Yeast two-hybrid screen
The Duplex-A yeast two-hybrid system (OriGene Technologies Inc., Rockville, MD, USA) was used in this experiment. All experiments were performed in yeast strain EGY48. Bait vector pEG202-LDH was transformed into EGY48 cells using the lithium acetate method as recommended and the transformants then tested for the absence of autoactivation of the lacZ reporter gene. For the library screening, a single colony of EGY48 cells transformed with pEG202-LDH was grown overnight and then transformed with a human fetal brain cDNA library constructed in vector pJG4-5 (OriGene). Approximately 2x10⁶ transformants were plated on YNB(gal)-his-ura-trp-leu selective plates. After incubation at 30°C for 3–5 days, positive clones were further tested for galactose growth dependence and lacZ expression. Plasmid DNAs were isolated from ß-gal-positive clones by growth in YNB(gal)-his-ura-trp-leu plates followed by transformation into E. coli KC8.

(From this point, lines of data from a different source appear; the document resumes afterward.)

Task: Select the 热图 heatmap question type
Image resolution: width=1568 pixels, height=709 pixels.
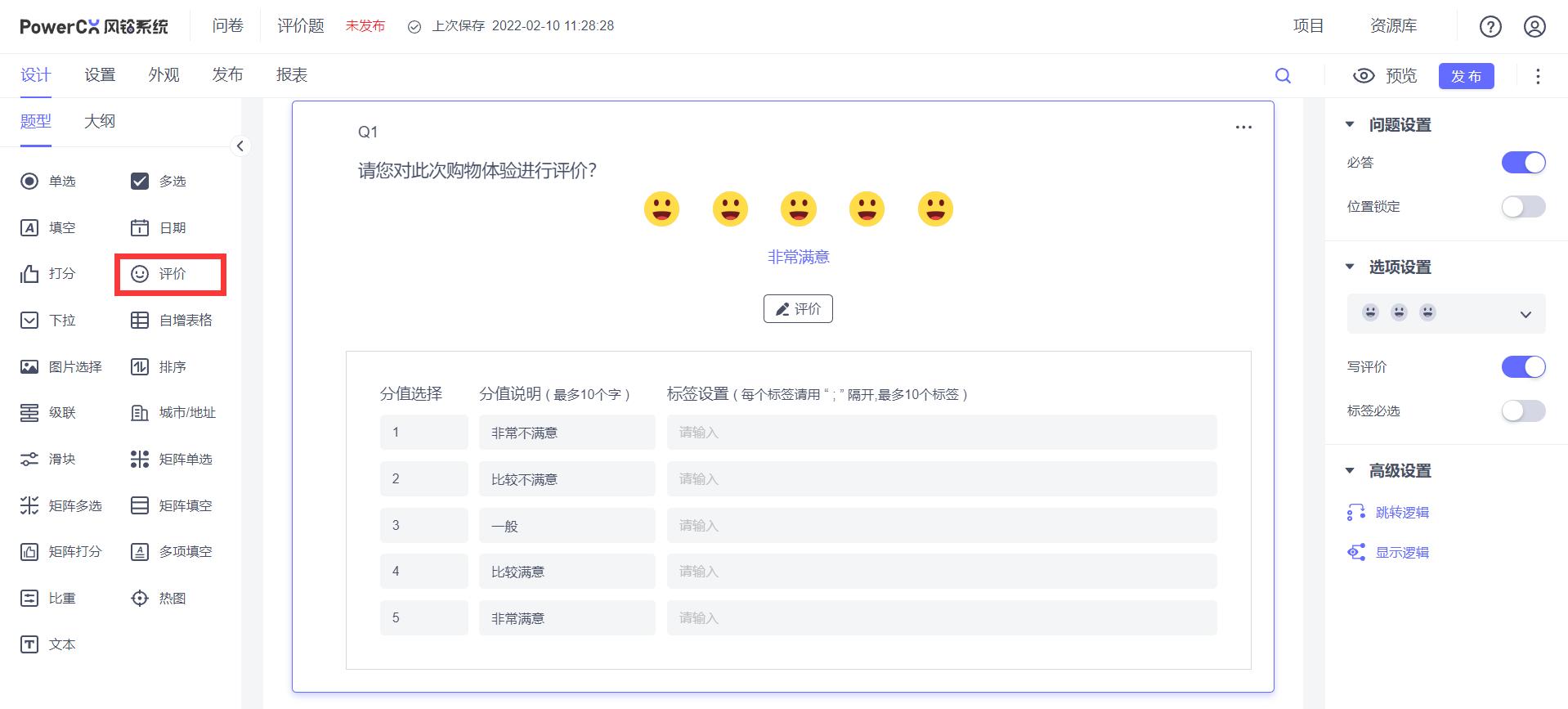Action: (159, 599)
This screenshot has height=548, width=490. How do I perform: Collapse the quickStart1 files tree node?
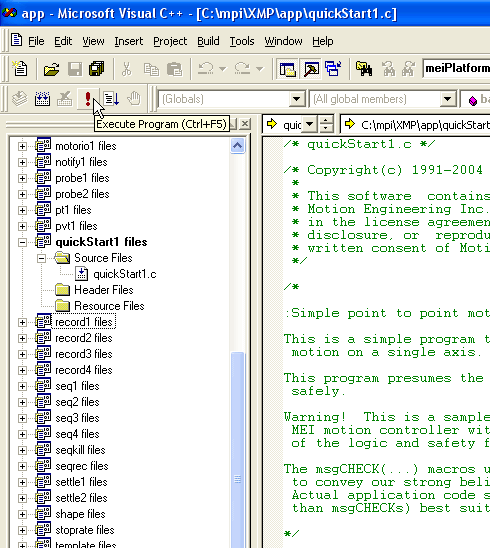[x=22, y=242]
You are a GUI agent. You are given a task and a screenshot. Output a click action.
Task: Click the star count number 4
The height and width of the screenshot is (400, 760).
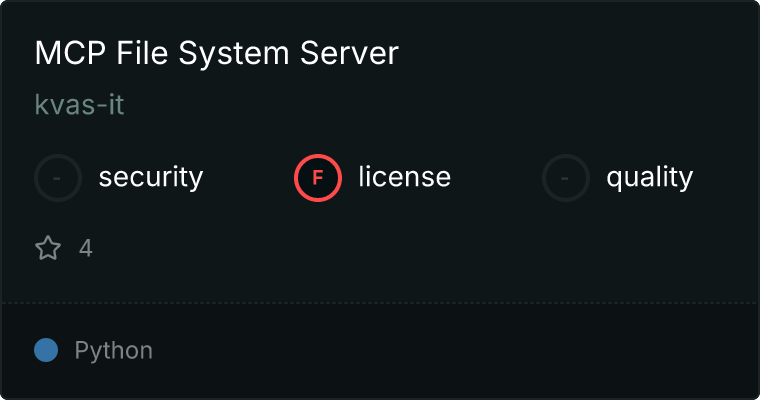pos(86,248)
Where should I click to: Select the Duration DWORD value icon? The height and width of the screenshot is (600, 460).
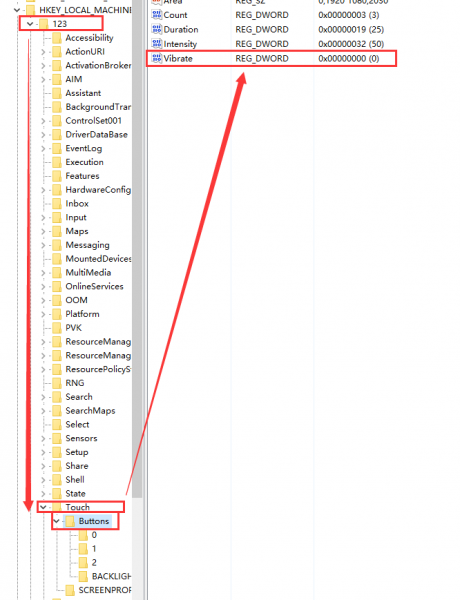(157, 29)
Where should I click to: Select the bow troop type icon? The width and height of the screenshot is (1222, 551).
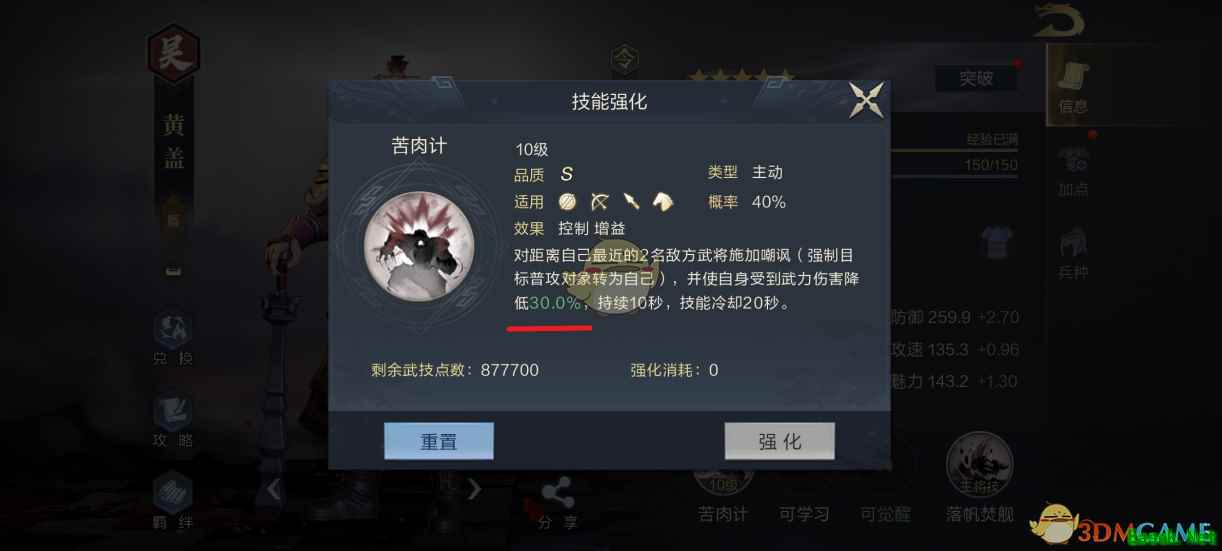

Isolation of full-length cDNA clones for human and mouse HIRIP5
A human fetal brain cDNA library (UNI Zap vector, Stratagene) and adult mouse brain cDNA library (Lambda ZAP vector, Strategene) were screened using the insert of the yeast two-hybrid screen positive clone YTH134 as a probe. Approximately 2x10⁶ plaques were hybridized overnight and positive clones phages were transformed into plasmids by in vivo excision and the inserts were sequenced.

Northern blotting and whole-mount RNA in situ hybridization
Northern blots for mouse and human tissues were commercially obtained (Clontech, Palo Alto, CA, USA). For hybridization, DNA probes were labeled with [³²P]dCTP and hybridized overnight in ExpressHyb hybridization solution (Clontech) as recommended by the manufacturer. For whole-mount RNA in situ hybridization, a mouse Hirip5 cDNA clone containing 903 bp of the coding region in the Bluescript vector SK^+/- was used for the generation of sense and anti-sense riboprobes using DIG-RNA labeling kit (Boehringer Mannheim). The whole-mount in situ hybridization protocol of Spector et al. (30) was followed for hybridizing vibratome sections (300 µm-thick) of adult mice brains as described earlier (10). Sections were hybridized with anti-sense or sense probe and processed for immunological detection as recommended by the manufacturer.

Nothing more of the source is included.